▸ **Provided entries**
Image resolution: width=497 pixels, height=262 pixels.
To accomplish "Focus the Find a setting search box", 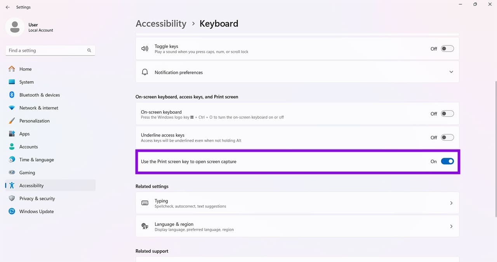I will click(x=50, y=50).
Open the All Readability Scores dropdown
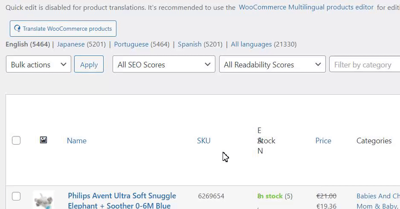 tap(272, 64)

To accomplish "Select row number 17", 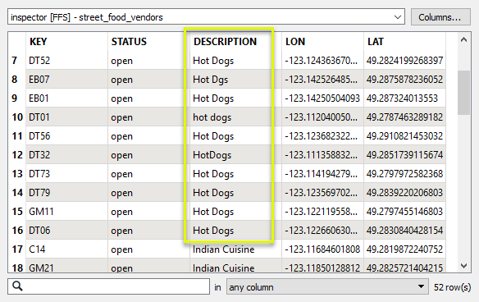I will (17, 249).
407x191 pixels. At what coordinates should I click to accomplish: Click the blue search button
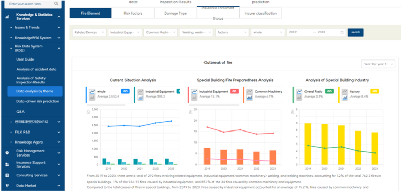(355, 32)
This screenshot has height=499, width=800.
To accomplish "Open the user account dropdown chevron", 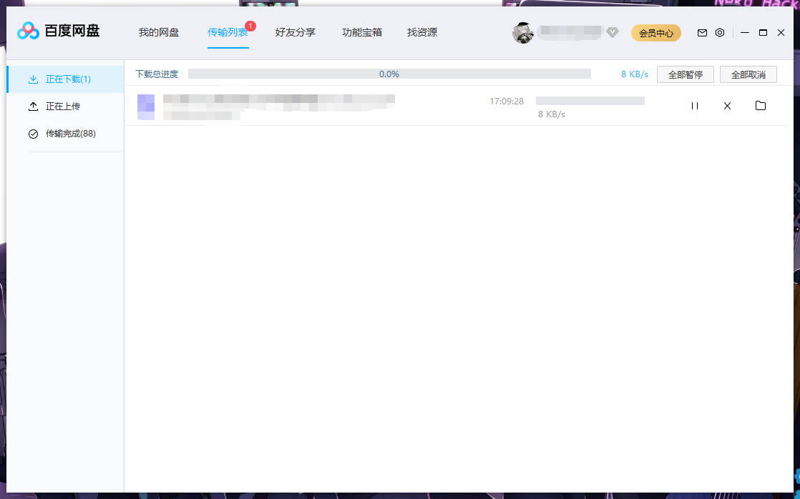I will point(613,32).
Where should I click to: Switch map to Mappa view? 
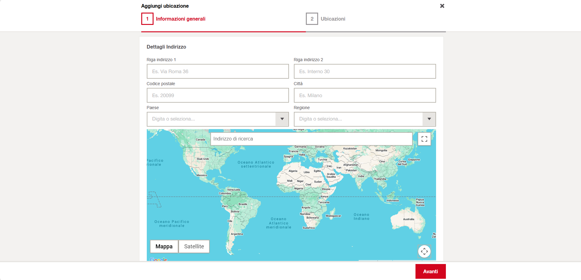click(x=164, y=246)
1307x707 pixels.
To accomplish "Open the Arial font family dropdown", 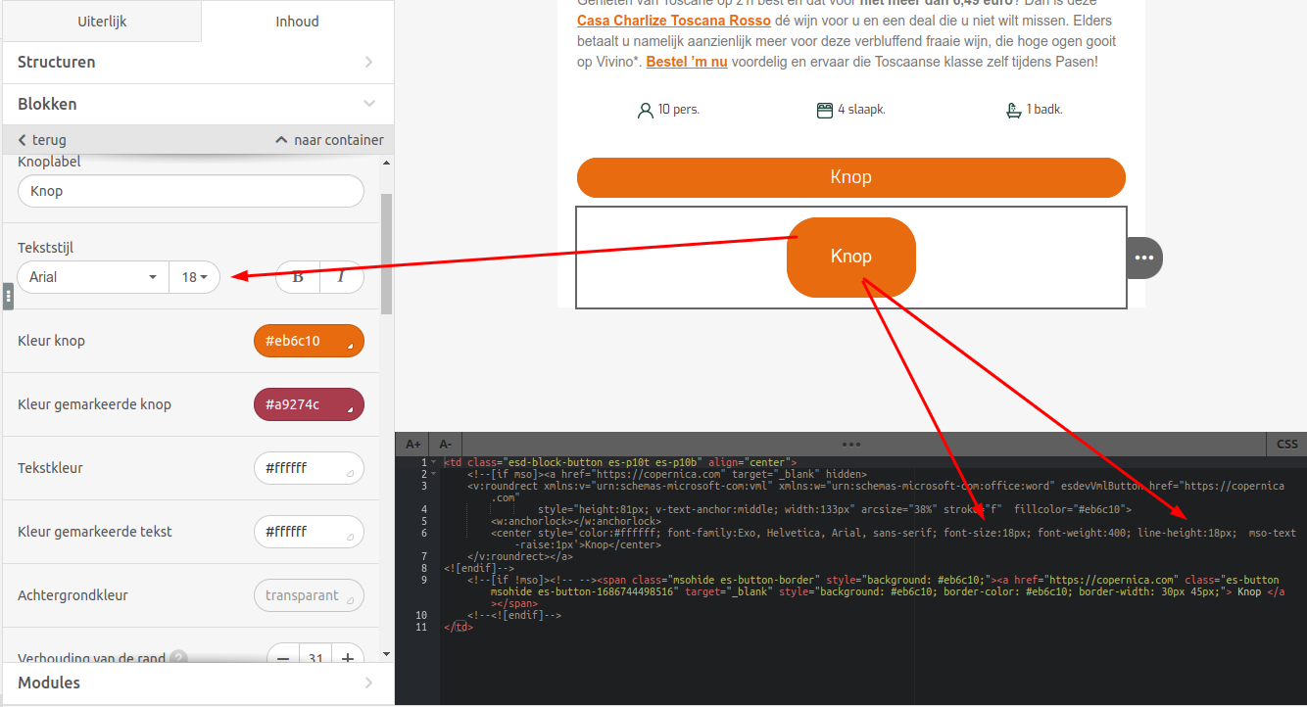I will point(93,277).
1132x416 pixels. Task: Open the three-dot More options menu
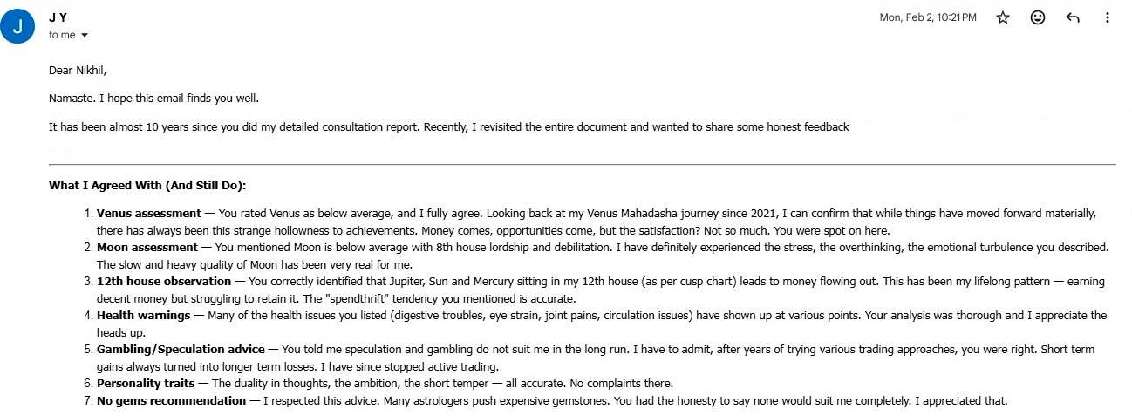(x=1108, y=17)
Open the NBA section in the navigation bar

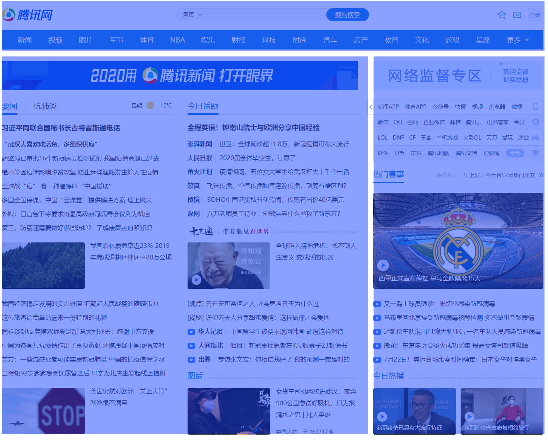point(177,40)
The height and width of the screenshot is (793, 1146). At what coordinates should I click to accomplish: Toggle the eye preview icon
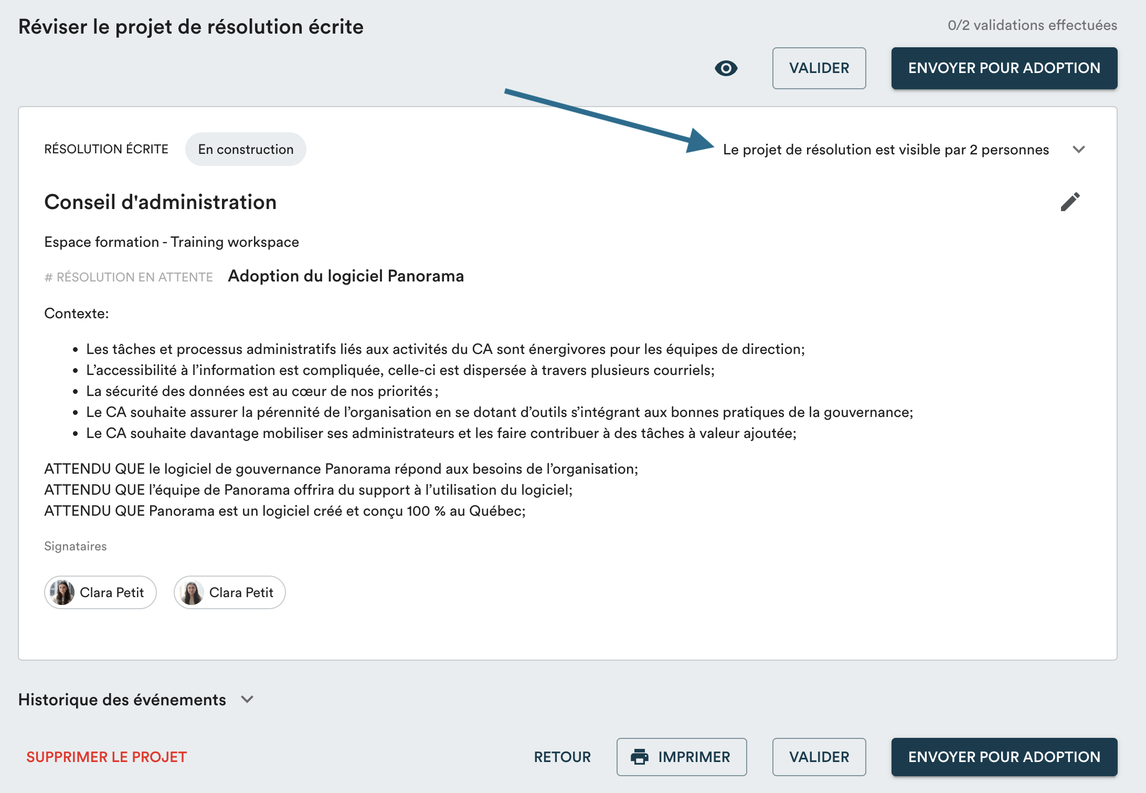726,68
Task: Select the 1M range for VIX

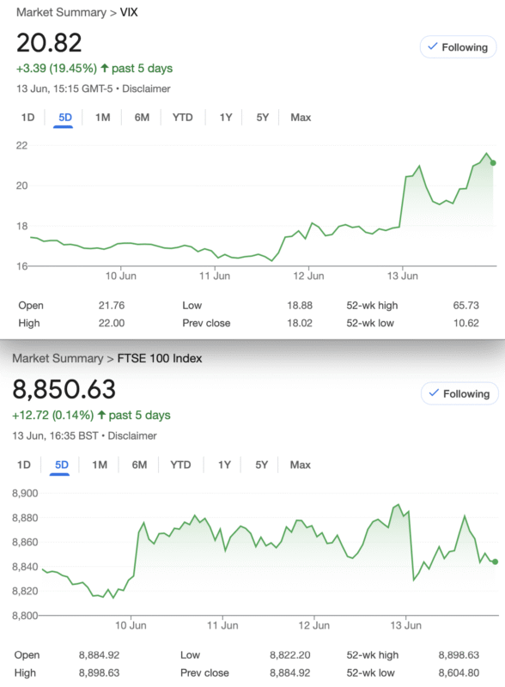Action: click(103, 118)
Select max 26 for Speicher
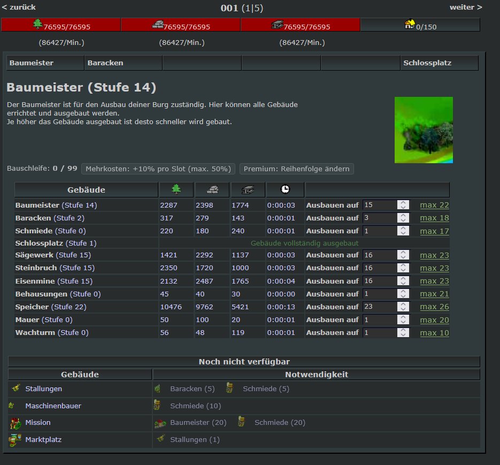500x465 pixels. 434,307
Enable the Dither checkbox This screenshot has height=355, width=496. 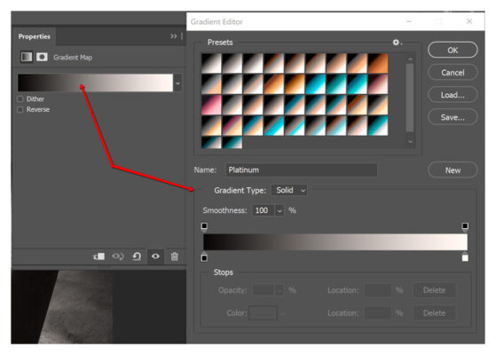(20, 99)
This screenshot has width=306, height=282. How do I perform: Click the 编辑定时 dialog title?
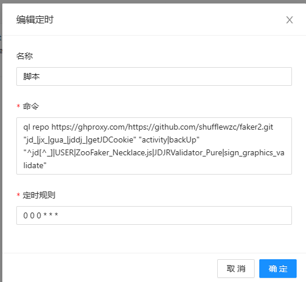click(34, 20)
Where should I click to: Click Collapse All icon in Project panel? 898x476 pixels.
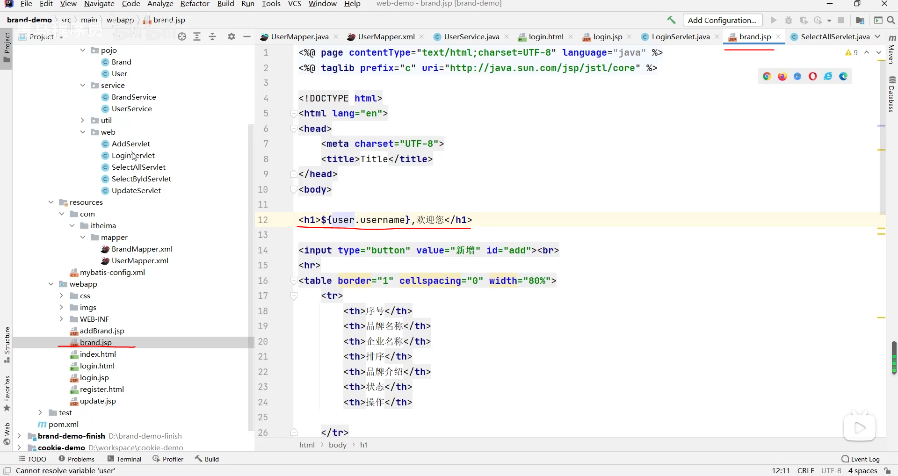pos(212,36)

▸ **Exercise details**
Without any pictures, write out the lines running from the one containing "Where should I click to: Click" through the end of the listing above, both included, exactly as given.

▸ **Your solution**
Where should I click to: Click Collapse All icon in Project panel? 898x476 pixels.
pos(212,36)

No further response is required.